Evaluate on test set
28 Nov 2021Evaluate on test set
Evaluate these models on the holdout test set you set aside in part 1.
Question 1
Test your 5 models on the untouched 2019/20 regular season dataset. Do your models perform as well on the test set as you did on your validation set when building your models? Do any models perform better or worse than you expected?
Here are the graphs of the models with the specified test data:
Model | accuracy | log loss | AUC | mutual info | f-score |
---|---|---|---|---|---|
XGBoost | 0.890 | 0.397 | 0.701 | 0.000 | 0.193 |
NN | 0.910 | 0.276 | 0.757 | 0.000 | 0.081 |
SVM | 0.592 | 0.621 | 0.721 | 0.000 | 0.268 |
Log Reg on distance | 0.905 | 0.297 | 0.702 | 0.005 | 0.000 |
Log Reg on angle | 0.905 | 0.314 | 0.508 | 0.003 | 0.000 |
Log Reg on distance & angle | 0.905 | 0.297 | 0.703 | 0.003 | 0.000 |
We can see that our 2 preferred models keep on performing well on their respective best scores. As we discussed before, the logistic regression models are still predicting only shots to yield about 90% accuracy but f-scores of 0. There are a few factors to consider when analyzing these results. the XGBoost is still performing pretty well in the reported metrics. As there was no game of the 2019 season in the training set, we are generating average ranks for all new rookie players. Since we saw previously that the 2 ranking features that we created were important, it is to be expected that we would lose a bit of precision with all the events concerning new shooters and new goalies. We also know that the 2019-2020 season was shorter than usual due to Covid-19, so we don’t have the same representativity of a whole season than what would have had for a full normal season. As reported in the table above, the best accuracy is 0.91 and the best AUC is 0.757. Both are from the neural network. This model outputs more or less the same metrics as on the validation set. The best f-score (0.268) was obtained with svm. This was already the case on the validation set.
Question 2
Test your 5 models on the untouched 2019/20 playoff games. Discuss your results and observations on this test set. Are there any differences to the regular season test set or do you get similar ‘generalization’ performance?

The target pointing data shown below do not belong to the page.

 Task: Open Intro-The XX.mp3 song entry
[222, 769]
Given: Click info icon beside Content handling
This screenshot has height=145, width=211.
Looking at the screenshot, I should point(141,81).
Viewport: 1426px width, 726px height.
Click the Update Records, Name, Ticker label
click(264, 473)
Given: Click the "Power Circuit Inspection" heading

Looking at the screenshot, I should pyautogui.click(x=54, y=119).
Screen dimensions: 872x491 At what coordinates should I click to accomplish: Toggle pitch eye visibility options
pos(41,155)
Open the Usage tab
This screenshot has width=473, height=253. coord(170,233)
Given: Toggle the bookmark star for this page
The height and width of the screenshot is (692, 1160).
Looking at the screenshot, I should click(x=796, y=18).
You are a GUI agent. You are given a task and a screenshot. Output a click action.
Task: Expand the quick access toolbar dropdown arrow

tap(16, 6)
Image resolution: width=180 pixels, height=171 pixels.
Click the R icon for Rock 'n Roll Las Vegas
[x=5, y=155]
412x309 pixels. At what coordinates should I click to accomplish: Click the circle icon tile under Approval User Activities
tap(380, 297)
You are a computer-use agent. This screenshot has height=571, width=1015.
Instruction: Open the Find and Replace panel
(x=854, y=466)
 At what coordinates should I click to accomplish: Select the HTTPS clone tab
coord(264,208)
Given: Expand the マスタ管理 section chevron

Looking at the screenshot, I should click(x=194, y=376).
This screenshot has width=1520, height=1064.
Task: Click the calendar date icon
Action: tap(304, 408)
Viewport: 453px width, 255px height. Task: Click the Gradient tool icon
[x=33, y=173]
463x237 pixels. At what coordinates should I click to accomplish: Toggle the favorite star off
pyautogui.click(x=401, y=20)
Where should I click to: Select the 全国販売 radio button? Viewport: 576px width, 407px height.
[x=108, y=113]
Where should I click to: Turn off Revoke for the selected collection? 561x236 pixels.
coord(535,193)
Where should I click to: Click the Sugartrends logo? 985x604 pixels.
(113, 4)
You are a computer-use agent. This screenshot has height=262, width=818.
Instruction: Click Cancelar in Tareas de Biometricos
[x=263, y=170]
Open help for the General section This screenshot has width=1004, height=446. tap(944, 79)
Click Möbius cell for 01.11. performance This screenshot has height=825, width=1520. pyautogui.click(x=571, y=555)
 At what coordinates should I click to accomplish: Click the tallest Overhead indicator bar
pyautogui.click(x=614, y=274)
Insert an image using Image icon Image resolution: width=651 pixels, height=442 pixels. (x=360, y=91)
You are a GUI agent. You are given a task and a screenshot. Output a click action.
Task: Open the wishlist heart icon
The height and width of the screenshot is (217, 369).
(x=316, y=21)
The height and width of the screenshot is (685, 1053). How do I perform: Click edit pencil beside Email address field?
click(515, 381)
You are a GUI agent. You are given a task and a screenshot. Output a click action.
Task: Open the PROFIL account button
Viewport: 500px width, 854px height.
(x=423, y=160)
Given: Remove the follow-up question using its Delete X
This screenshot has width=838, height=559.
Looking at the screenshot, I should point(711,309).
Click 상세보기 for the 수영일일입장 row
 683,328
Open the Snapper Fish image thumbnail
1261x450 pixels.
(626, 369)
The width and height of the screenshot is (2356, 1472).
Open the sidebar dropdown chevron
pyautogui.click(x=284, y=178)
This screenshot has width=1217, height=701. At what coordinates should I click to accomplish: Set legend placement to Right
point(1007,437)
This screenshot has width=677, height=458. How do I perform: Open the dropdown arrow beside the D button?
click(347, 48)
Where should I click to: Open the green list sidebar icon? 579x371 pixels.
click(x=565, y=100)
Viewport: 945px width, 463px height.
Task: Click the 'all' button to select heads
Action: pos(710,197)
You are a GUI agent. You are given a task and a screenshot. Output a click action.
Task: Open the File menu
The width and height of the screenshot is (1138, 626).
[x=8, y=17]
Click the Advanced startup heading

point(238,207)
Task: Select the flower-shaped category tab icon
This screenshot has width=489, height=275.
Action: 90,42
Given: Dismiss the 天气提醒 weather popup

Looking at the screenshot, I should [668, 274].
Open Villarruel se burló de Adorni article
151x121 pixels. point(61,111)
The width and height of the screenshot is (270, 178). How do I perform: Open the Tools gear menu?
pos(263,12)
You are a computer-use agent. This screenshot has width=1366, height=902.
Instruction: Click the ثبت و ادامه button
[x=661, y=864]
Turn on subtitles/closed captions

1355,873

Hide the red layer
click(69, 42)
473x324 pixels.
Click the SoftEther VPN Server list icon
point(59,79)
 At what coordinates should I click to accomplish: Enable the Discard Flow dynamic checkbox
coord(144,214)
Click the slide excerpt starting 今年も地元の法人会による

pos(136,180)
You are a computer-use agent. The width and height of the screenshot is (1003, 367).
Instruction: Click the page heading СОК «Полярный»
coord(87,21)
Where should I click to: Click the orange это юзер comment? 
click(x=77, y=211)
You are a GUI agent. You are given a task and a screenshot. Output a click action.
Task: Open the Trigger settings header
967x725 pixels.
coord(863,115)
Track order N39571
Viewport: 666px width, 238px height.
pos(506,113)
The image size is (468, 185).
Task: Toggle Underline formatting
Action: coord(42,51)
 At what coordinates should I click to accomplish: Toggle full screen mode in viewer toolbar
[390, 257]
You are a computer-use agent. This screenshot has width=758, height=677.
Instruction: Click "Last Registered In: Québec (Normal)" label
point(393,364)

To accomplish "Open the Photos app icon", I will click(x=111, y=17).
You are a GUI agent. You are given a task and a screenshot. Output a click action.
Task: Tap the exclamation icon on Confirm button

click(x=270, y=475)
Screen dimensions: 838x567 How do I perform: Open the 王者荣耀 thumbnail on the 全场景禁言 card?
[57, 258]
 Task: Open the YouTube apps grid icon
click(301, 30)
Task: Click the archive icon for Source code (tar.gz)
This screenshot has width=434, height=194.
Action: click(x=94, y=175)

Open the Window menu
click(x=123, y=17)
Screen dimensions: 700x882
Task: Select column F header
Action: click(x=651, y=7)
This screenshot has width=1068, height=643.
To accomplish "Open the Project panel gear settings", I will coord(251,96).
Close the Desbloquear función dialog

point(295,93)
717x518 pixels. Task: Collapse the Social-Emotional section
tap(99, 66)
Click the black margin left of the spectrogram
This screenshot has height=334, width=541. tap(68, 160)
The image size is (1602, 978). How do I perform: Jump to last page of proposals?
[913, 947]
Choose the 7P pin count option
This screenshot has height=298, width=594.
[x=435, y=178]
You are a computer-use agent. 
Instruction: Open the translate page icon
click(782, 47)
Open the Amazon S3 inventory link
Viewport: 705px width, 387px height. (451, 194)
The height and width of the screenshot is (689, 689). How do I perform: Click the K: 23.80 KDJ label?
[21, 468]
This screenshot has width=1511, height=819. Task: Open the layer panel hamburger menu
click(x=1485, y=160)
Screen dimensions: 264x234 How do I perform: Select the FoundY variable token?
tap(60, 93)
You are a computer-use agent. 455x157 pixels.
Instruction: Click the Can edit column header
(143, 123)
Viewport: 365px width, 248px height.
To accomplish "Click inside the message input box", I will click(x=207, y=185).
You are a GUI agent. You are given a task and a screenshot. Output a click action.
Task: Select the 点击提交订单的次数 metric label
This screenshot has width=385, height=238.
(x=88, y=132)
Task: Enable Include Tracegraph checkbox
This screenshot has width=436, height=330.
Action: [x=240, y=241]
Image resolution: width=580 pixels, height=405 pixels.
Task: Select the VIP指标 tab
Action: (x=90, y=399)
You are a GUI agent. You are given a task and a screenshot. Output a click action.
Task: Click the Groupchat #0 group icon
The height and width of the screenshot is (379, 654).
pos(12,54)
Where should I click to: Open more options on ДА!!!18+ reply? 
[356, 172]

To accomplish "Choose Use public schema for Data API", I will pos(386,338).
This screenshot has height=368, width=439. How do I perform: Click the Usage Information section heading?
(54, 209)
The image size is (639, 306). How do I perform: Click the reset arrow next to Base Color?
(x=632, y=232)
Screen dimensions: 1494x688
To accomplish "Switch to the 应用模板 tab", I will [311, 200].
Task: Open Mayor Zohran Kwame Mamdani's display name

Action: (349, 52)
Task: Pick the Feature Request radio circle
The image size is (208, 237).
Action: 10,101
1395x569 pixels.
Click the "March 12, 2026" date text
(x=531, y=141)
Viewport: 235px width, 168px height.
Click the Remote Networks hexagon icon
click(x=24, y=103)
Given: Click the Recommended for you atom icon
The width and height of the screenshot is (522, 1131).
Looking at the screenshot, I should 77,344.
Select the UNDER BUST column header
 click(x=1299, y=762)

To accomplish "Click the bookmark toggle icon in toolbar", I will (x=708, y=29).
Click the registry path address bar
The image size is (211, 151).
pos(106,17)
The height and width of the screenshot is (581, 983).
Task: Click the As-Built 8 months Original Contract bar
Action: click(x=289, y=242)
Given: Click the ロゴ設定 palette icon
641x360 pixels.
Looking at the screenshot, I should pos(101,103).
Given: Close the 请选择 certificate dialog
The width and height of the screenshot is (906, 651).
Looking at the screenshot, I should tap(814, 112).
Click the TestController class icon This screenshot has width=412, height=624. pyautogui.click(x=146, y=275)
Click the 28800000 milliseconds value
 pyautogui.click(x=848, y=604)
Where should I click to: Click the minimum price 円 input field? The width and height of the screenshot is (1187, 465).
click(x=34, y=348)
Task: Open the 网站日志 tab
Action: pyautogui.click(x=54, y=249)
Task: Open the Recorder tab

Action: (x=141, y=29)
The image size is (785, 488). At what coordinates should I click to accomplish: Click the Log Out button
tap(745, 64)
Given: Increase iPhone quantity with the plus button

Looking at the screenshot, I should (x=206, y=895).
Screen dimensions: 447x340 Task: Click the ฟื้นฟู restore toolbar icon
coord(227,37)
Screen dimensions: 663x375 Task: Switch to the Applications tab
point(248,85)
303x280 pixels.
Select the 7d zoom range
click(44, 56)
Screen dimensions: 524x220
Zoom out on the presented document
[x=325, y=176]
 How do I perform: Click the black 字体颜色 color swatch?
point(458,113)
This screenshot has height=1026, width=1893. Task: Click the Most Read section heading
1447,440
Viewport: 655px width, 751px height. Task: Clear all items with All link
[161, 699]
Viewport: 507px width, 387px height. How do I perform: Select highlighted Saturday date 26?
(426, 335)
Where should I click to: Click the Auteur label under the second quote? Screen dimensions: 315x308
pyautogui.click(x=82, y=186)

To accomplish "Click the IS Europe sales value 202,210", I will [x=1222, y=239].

This test set is very different from the training set for 2 main reasons:
- the post-season games have a few different rules as games will go on overtime until a team scores a goal.
- the playoffs of the 2019-2020 were played during in August (!), after a 5 months break (!!)
So just between those two points, it is to be expected that our models might not perform as well as they would with a test set of a regular season.
Here are the graphs of the models with the specified test data:
Model | accuracy | log loss | AUC | mutual info | f-score |
---|---|---|---|---|---|
XGBoost | 0.890 | 0.383 | 0.711 | 0.000 | 0.206 |
NN | 0.910 | 0.264 | 0.767 | 0.000 | 0.068 |
SVM | 0.592 | 0.600 | 0.728 | 0.001 | 0.264 |
Log Reg on distance | 0.909 | 0.285 | 0.710 | -0.000 | 0.000 |
Log Reg on angle | 0.909 | 0.304 | 0.536 | 0.000 | 0.000 |
Log Reg on distance & angle | 0.909 | 0.285 | 0.711 | -0.004 | 0.000 |
The results are almost exactly the same as with the regular season (question above):
- The best models are still NN for AUC and accuracy, and svm for f-score.
- Logistic regression models keep predicting only shots.
- XGBoost is still very good in all metrics.
It is quite surprising to observe these since there are already many differences between the 2 test sets and the training set. Furthermore, considering the multiple particularities of 2019-2020 playoffs games, it differs even more from the original training set. However, this means that the models have a good generalization.